* _Work instruction_: Your copy should begin with the line containing "Select the crowned elf hero with silver hair", end with the line containing "Viewport: 670px width, 478px height.", match the listing below exactly, and contain no pictures.

* _Data records_:
--
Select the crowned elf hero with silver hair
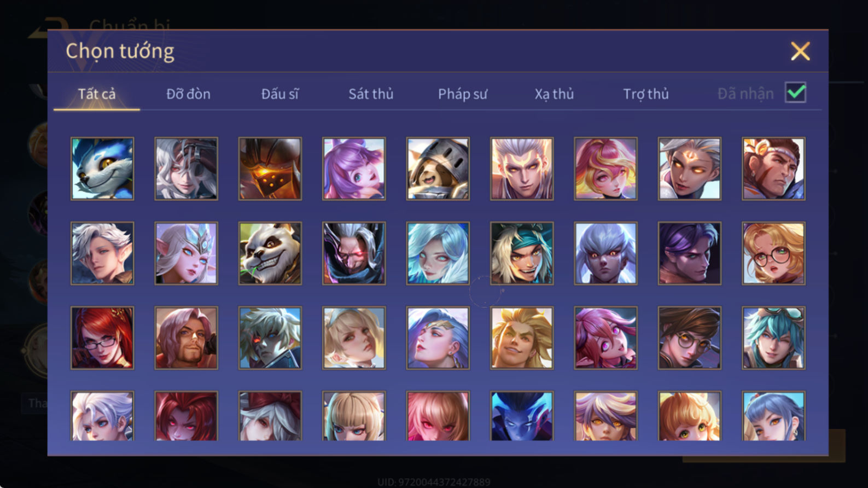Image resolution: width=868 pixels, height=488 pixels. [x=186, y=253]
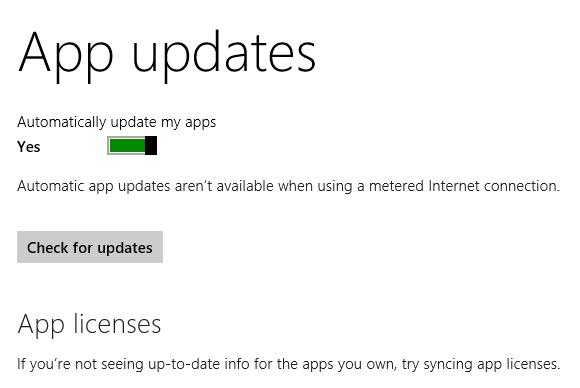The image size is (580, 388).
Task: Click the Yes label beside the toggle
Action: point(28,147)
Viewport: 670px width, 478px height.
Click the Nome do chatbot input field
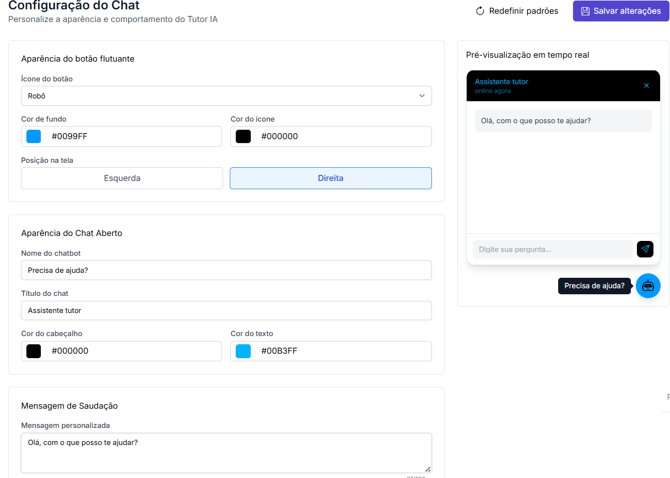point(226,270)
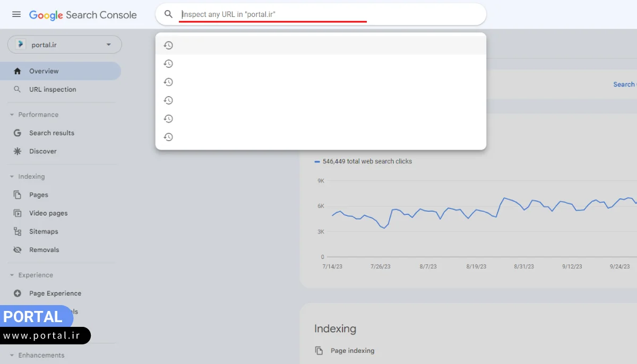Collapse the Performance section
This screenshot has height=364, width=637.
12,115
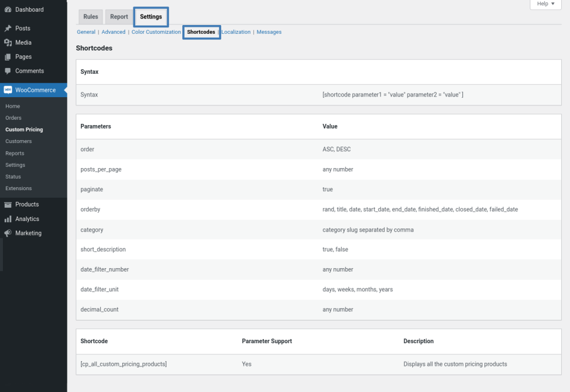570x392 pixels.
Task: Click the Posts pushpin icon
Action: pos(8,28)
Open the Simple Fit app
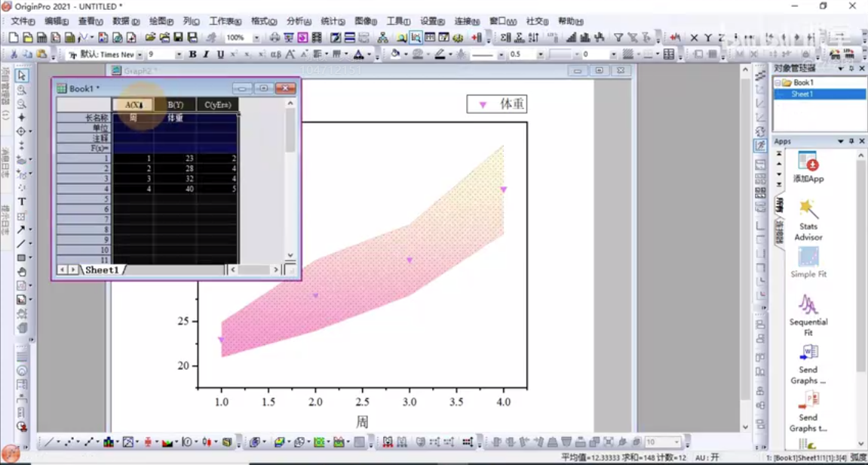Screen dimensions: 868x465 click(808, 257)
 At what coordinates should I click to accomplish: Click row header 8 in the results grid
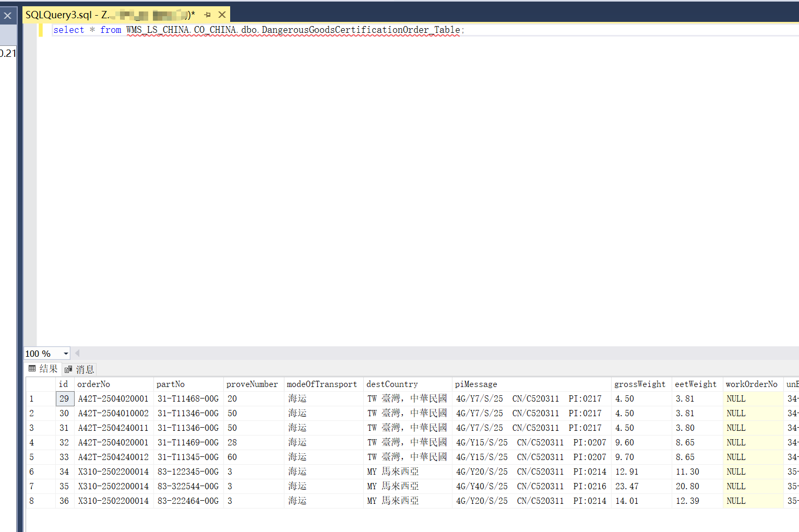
--
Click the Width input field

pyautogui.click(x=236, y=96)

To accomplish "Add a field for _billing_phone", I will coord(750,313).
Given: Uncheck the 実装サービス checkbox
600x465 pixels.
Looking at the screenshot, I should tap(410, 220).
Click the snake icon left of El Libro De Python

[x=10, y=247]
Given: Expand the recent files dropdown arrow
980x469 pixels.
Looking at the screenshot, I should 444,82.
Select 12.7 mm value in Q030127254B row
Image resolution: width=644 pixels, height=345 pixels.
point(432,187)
--
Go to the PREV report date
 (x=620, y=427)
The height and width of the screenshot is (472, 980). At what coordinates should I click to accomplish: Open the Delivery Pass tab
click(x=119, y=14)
--
* _Solution below_:
Select the crowned elf hero with silver hair
Image resolution: width=868 pixels, height=488 pixels. [x=186, y=253]
The image size is (580, 388).
Task: Click the Yes label beside the toggle
Action: point(28,147)
Viewport: 670px width, 478px height.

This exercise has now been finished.